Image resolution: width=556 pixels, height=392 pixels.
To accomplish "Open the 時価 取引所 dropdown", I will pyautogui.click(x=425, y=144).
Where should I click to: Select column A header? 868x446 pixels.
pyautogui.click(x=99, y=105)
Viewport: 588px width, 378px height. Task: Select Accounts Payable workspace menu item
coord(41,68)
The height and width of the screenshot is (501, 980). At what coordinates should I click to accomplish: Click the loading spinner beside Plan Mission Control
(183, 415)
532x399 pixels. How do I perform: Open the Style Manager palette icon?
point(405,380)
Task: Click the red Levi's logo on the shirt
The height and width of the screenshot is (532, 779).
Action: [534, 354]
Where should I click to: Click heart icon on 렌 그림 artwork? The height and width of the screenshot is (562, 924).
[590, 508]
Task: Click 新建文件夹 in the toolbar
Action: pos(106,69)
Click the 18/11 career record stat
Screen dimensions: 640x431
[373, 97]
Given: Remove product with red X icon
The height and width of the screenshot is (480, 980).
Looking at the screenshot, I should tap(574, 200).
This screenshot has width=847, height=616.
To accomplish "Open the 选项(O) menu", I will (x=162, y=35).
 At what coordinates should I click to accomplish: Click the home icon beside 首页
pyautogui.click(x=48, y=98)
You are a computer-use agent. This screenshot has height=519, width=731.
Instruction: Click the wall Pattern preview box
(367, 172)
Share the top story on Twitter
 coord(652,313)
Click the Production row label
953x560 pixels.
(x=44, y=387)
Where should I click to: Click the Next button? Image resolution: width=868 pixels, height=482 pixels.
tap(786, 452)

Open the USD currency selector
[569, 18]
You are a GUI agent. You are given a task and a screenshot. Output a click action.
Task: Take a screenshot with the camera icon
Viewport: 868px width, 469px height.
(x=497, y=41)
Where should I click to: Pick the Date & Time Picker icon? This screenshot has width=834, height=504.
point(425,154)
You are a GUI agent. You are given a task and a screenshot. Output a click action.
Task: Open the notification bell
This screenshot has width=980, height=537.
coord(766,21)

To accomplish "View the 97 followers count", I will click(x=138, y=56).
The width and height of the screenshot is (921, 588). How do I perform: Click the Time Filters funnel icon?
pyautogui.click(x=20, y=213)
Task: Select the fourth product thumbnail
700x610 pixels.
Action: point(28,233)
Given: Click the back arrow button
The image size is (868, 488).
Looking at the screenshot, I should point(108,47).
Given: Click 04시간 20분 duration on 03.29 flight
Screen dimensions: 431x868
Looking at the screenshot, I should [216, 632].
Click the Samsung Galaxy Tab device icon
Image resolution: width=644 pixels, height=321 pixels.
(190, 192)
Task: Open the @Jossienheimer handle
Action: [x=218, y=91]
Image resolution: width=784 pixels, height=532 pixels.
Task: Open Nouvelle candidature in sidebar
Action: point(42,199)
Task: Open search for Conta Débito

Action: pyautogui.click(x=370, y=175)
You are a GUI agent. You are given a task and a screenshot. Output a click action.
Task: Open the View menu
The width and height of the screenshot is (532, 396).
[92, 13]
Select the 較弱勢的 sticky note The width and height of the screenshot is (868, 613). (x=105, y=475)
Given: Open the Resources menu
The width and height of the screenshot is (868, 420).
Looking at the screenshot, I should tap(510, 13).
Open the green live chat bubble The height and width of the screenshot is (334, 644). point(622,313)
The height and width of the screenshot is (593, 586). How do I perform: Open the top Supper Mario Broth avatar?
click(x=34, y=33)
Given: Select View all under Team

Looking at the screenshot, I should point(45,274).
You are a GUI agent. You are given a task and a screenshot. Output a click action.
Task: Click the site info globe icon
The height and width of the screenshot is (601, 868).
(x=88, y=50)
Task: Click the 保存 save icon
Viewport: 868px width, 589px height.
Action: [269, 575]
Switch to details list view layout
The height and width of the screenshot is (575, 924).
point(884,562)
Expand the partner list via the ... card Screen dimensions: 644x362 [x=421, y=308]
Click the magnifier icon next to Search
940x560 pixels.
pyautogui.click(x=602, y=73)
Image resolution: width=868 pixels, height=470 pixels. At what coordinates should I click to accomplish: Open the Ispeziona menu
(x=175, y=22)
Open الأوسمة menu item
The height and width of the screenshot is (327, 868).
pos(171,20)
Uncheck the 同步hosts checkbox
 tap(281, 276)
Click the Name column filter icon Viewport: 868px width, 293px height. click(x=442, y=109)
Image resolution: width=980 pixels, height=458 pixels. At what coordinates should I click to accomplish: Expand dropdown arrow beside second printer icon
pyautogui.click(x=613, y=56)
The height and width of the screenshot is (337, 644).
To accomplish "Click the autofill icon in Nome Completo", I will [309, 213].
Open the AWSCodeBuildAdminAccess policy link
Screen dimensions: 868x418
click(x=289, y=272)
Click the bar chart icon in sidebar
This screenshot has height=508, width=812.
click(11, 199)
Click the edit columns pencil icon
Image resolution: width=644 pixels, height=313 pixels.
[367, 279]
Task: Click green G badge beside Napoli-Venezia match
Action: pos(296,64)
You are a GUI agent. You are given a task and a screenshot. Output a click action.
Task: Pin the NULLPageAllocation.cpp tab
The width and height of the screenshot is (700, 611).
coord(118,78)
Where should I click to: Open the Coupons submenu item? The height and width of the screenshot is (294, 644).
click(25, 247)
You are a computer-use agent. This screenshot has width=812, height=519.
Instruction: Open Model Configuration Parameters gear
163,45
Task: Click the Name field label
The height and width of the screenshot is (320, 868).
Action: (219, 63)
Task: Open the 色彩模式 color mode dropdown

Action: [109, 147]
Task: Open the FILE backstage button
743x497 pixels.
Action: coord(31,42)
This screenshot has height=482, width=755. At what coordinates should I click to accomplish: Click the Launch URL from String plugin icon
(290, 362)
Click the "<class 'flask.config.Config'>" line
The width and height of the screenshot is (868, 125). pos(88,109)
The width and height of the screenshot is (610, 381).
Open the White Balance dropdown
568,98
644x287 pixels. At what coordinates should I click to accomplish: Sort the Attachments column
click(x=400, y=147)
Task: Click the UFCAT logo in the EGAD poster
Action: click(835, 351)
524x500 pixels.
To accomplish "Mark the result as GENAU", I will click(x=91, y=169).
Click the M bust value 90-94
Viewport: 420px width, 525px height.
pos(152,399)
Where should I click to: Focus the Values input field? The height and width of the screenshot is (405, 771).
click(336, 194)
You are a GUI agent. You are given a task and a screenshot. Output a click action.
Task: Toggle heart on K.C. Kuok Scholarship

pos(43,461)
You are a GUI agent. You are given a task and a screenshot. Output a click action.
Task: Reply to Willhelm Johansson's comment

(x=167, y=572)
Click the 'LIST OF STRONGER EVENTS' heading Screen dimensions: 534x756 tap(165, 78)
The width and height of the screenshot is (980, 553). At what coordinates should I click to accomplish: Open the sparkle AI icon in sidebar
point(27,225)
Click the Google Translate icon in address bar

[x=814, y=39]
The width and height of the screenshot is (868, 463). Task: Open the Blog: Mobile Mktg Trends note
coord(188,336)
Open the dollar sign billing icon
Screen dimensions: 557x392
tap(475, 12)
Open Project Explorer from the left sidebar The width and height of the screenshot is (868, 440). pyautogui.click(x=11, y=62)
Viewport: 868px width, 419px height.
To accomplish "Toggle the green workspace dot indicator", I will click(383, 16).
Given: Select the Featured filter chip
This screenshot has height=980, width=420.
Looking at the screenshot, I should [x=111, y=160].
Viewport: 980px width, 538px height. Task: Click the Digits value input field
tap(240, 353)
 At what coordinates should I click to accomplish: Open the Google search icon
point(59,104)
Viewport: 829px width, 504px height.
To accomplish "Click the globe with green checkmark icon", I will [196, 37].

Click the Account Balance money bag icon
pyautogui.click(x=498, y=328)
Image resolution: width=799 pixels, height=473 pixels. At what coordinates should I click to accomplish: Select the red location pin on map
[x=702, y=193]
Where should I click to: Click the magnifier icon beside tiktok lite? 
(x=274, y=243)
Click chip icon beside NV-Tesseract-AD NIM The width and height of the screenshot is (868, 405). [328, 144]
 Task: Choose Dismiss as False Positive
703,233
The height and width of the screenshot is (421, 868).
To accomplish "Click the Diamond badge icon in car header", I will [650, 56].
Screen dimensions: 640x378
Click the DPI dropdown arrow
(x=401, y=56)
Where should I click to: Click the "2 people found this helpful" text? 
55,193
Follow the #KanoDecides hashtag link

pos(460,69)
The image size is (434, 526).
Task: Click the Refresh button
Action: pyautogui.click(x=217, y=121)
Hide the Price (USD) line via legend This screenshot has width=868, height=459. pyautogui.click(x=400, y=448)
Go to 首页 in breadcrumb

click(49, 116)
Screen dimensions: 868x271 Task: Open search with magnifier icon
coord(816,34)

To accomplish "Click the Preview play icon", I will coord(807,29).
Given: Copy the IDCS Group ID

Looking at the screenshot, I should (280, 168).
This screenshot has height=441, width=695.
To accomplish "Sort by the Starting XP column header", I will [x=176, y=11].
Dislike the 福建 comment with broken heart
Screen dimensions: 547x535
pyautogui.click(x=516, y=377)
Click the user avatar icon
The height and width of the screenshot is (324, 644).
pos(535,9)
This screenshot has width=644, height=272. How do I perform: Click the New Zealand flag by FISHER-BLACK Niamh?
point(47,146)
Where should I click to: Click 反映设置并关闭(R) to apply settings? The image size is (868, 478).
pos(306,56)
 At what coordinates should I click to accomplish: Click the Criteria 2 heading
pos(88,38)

────

▸ **THE PROBLEM**: From the entries above, pick out every line containing the word "workspace" and copy each one in full.

▸ **CORRECT OUTPUT**:
Viewport: 588px width, 378px height. Task: Select Accounts Payable workspace menu item
To accomplish "Toggle the green workspace dot indicator", I will click(383, 16).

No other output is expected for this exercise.